Let's Talk about Health in Africa
Insights and analysis from leaders shaping public health in Africa to help you make sense of the issues.
Author: Lenias Hwenda
UN City, Copenhagen: There is widespread hope that the HIV/AIDS epidemic ceases to be a major global public health threat, but the gains made are in grave danger of being reversed as a result of growing resistance to HIV medicines. The world is increasingly facing an urgent public health crisis of growing resistance to HIV treatment. This crisis is greatest in the Africa region, where increased access HIV treatment has significantly reduced AIDS-related deaths.
In nine African countries surveyed in a recent survey carried out between 2011 and 2016 that included Cameroon, Eswatini, Malawi, Mozambique, Nigeria, South Africa, Togo, Uganda and Zimbabwe shows, one in two children newly diagnosed with HIV showed resistance to the most commonly used ARV medicines before treatment initiation. The data showed changes to the structure of the virus in newly diagnosed infants, mutations that reduced the ability of particular treatment combinations to prevent the replication of the virus rendering it resistant to specific treatment.
The most troubling trend is that people with no history of HIV treatment and therefore exposure to medications or those re-initiating first line treatment are showing pre-treatment drug resistance. The levels of resistance can be quite high with countries like Cameroon, Eswatini, Namibia and Uganda reporting pre-treatment resistance levels to the commonly used first-line HIV treatment exceeding 10%. This means there are no treatment options entire cohort of patients within populations who will require more costly second line treatments to achieve viral suppression and minimize transmission.
Children and adolescents on treatment are at higher risk of resistance emergence. This presents a huge challenge in a global context in which we have very limited availability of pediatric formulations and limited treatment options for children in the first place. Losing the few available treatments available for children due to due viral resistance, diminishes our ability to treat children even further.
Optimizing treatment regimes in order to prevent drug resistance is a critical public health intervention, especially in the Africa region, which is home to 66% of all new infections and 70% of the world’s people living with HIV. The WHO has updated its treatment guidelines in 2019 recommending that countries transition to integrase-based inhibitor with a high genetic barrier to resistance such as Dolutegravir (DTG). Integrase inhibitors are expected to have lower HIV drug resistance, in fact lower than current first line treatments, even if there is still a risk that drug resistance may develop. DTG is taken in a single dose daily, is well tolerated, causes rapid viral load suppression. It demonstrates a high genetic barrier to resistance, has few drug interactions, is available in fixed dose generic formulation and its price is comparable to efavirenz (EFV) containing regimens in low- and middle-income countries (LMICs). DTG has demonstrated superior outcomes in the majority of critical outcomes supported by high quality evidence than efavirenz (EFV).
DTG is now the preferred option in first line treatment due to its improved efficacy and durability. EFV400 is an alternative 1st line option as it shows improved tolerability and less treatment discontinuation when compared with EFV600. It is comparable in terms of critical efficacy outcomes, but it better tolerated and is less frequently discontinued due adverse effects compared with EFV600 containing regimens. The is moderate to high quality of evidence supporting this. It can be safely used in TB and fixed-dose generic formulations are available.

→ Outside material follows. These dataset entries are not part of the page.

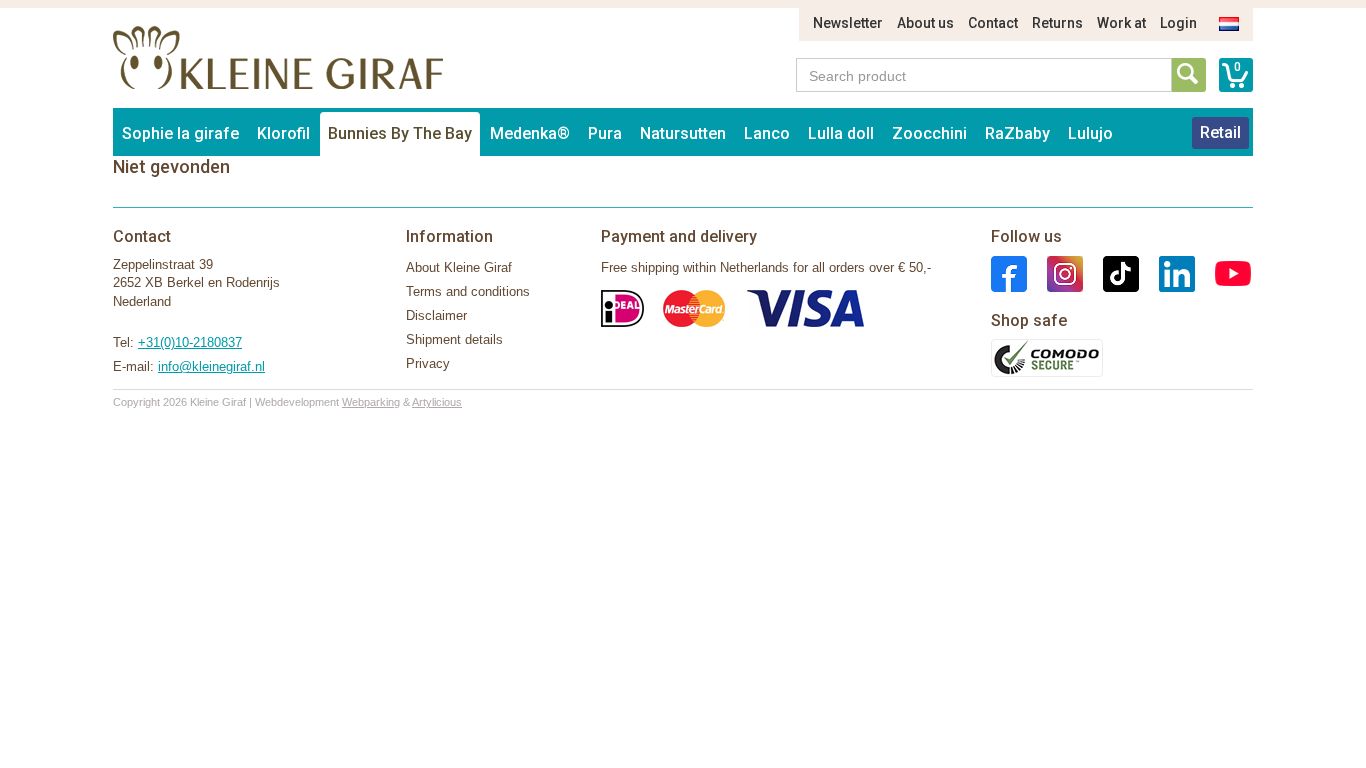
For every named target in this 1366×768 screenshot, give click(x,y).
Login (1178, 23)
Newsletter (848, 23)
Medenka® (530, 133)
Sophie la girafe (180, 133)
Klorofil (283, 133)
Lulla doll (841, 133)
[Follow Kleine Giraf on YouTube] (1223, 272)
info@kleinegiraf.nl (211, 366)
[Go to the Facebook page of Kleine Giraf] (1009, 272)
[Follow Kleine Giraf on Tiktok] (1111, 272)
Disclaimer (436, 315)
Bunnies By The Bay (400, 133)
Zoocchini (929, 133)
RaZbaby (1017, 133)
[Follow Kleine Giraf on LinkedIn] (1167, 272)
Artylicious (437, 402)
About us (925, 23)
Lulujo (1090, 133)
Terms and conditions (468, 291)
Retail (1220, 132)
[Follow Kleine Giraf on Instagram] (1055, 272)
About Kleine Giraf (459, 267)
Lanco (767, 133)
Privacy (428, 363)
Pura (605, 133)
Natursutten (683, 133)
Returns (1057, 23)
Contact (993, 23)
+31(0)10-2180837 (190, 342)
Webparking (371, 402)
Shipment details (454, 339)
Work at (1121, 23)
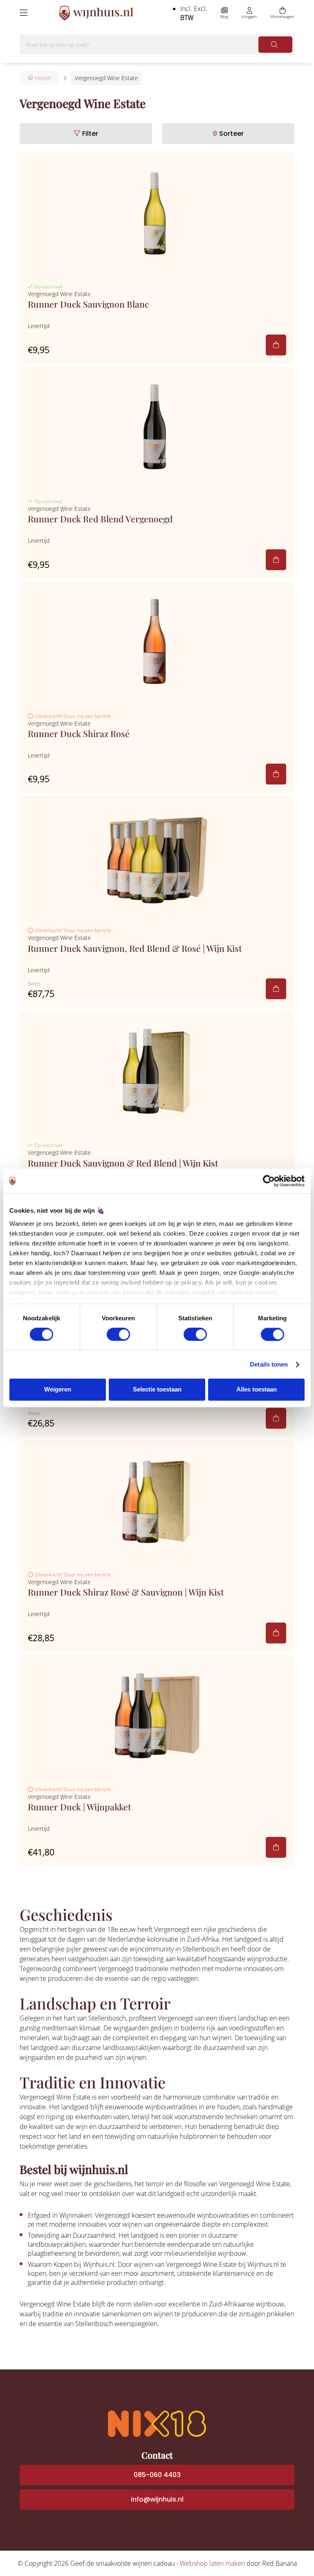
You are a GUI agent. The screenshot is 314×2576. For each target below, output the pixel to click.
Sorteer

With all current antiretroviral drugs, including newer classes facing the risk of becoming partially or fully inactive, countries need to closely monitor, prevent and respond to drug resistance. Countries need to develop national HIV drug resistance strategic plans that are fully integrated into routine monitoring and evaluation activities. National strategic plans will need to ensure effective demand forecasting and timely procurement in order to prevent frequent stock outs of ARVs which contributes to viral drug resistance. Similarly, poor retention lead to treatment interruption which fuels resistance and undermine treatment.
The new treatment guidelines recommends the use of TAF only in special situations in adults with renal impairment/osteoporosis. It is also an alternative option in children. There are no demonstrated significant clinical advantage with the use of TAF over TDF in adults without renal or bone problems. Critical efficacy and toxicity outcomes are comparable and differences occur only in lab markers. Safety data in young children is limited. The biggest challenges going forward is ensuring that there is global supply security for the recommended treatment regimens, and global supply pipeline shows great promise in new products coming to market.